[Information shown — start]

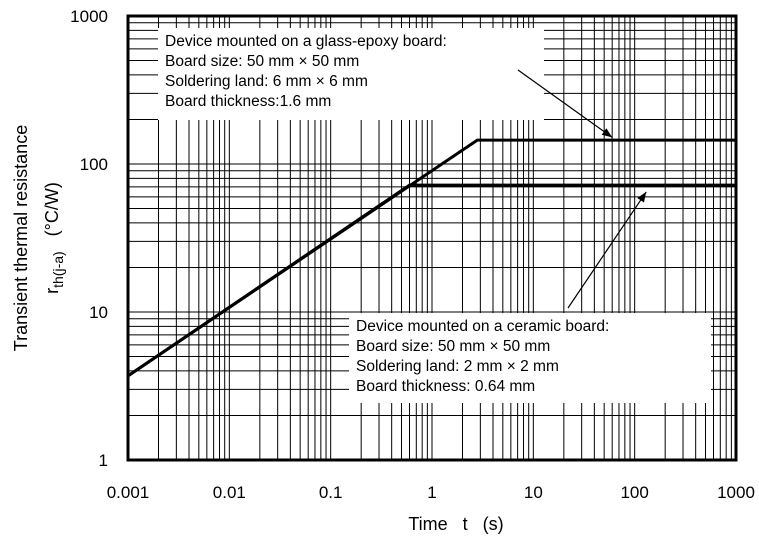  Describe the element at coordinates (52, 209) in the screenshot. I see `y-axis-label-unit: (°C/W)` at that location.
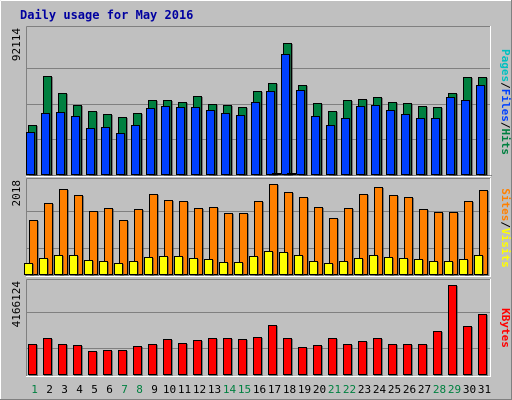 The width and height of the screenshot is (512, 400). Describe the element at coordinates (170, 390) in the screenshot. I see `day-label: 10` at that location.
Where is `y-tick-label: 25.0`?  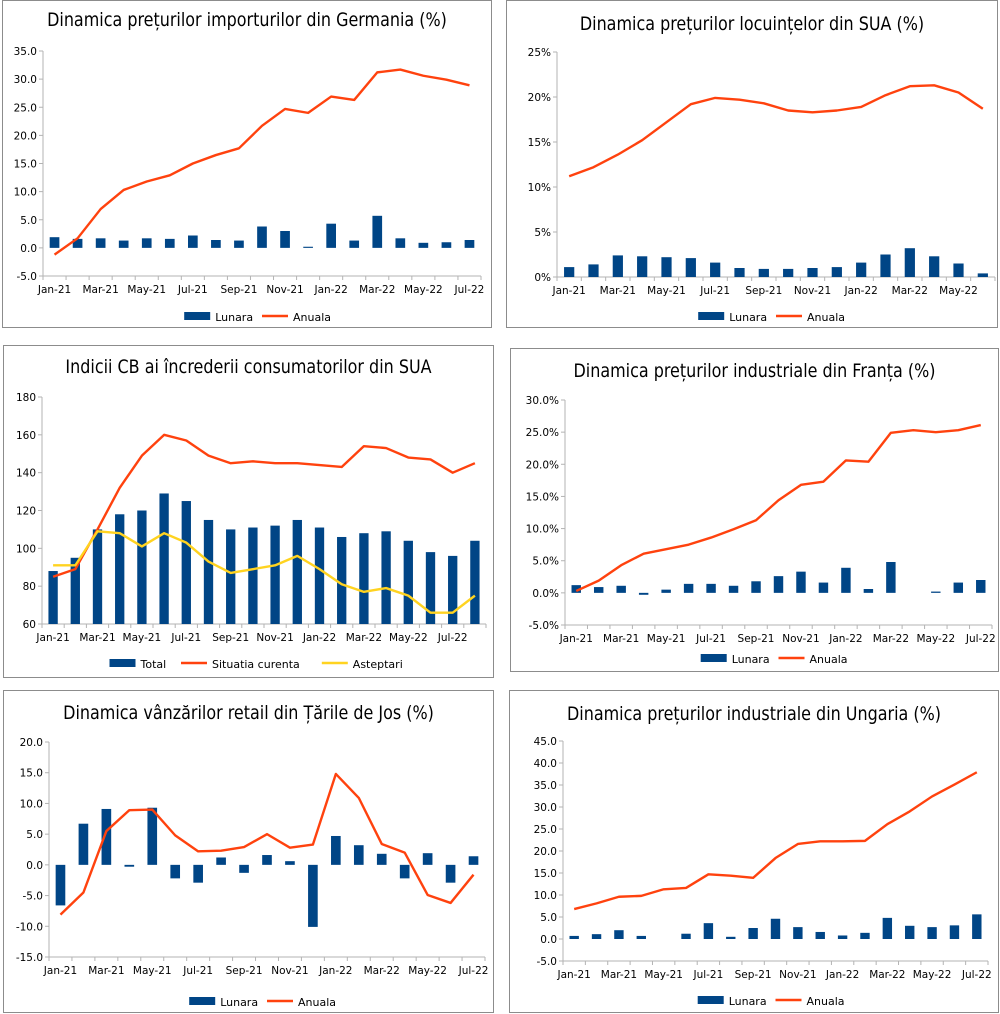
y-tick-label: 25.0 is located at coordinates (546, 830).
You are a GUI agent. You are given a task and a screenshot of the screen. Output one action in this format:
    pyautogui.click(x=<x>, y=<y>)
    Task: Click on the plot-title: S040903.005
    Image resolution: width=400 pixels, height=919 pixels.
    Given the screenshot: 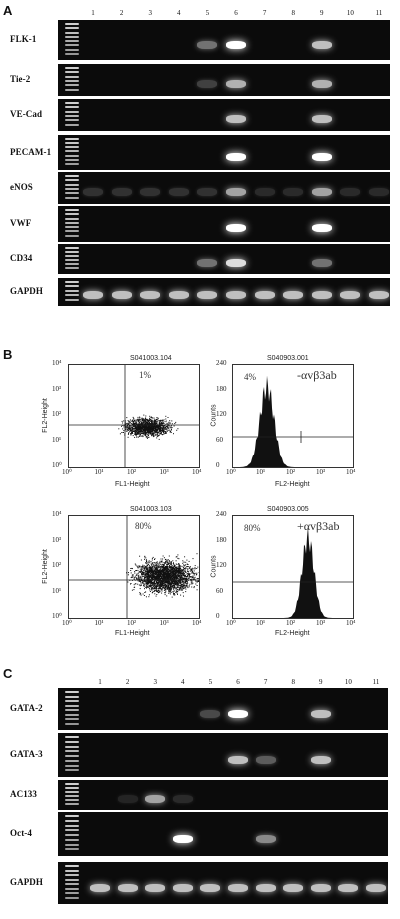 What is the action you would take?
    pyautogui.click(x=288, y=510)
    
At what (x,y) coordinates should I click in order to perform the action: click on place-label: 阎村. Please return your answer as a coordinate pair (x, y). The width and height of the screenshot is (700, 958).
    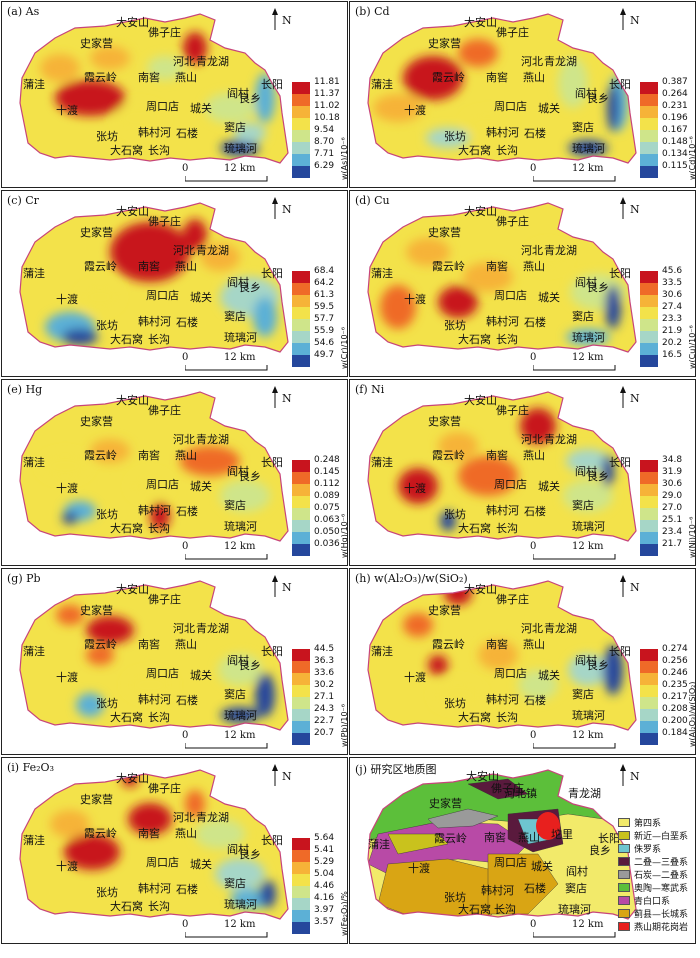
    Looking at the image, I should click on (238, 94).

[Information shown — finish]

Task item: Retype the lines of the listing exactly, starting at the line containing "At what (x,y)" and continuing through the end of the listing, with both ends included. Leave the pictures out of your answer.

Exercise response:
At what (x,y) coordinates should I click in order to perform the action: click on place-label: 阎村. Please return your answer as a coordinate pair (x, y). The width and height of the screenshot is (700, 958).
    Looking at the image, I should click on (238, 94).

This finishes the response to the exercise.